[WHAT IS REQUIRED] How many of the lines below have the word "Given" in them? The answer is that number and nothing more.

[DATASET RECORDS]

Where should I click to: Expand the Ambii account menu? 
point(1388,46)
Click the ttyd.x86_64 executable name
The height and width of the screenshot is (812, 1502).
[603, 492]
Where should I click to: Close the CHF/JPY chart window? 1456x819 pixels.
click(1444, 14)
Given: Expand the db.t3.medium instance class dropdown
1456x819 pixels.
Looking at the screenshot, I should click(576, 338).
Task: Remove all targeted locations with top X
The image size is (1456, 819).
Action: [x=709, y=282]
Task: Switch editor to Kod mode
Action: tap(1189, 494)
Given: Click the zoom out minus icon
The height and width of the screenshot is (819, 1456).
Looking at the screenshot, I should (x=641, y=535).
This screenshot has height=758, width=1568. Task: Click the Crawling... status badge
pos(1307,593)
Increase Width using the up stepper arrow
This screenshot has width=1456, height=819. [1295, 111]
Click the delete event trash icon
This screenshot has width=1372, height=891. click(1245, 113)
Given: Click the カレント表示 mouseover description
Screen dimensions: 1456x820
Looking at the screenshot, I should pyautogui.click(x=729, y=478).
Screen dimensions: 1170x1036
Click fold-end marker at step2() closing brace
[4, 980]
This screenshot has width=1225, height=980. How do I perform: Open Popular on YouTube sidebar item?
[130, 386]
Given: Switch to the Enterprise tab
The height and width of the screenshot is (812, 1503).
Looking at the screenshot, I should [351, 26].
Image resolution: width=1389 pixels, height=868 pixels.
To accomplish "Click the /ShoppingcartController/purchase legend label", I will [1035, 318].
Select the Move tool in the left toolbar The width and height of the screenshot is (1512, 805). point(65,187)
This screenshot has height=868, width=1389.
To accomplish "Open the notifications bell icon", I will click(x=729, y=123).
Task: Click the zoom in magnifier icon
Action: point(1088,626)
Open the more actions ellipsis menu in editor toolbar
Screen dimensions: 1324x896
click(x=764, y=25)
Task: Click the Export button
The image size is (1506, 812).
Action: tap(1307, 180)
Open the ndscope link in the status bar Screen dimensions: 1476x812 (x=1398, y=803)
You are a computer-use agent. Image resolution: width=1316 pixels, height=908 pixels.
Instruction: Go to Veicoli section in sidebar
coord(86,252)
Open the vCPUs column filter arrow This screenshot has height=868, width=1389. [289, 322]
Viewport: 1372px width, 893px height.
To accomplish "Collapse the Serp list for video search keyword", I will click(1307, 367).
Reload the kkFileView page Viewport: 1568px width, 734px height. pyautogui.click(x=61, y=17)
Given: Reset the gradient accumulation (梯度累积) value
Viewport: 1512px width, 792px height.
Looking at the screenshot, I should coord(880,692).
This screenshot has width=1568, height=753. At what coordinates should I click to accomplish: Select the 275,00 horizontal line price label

[OUTPUT FOR THIS EXERCISE] 5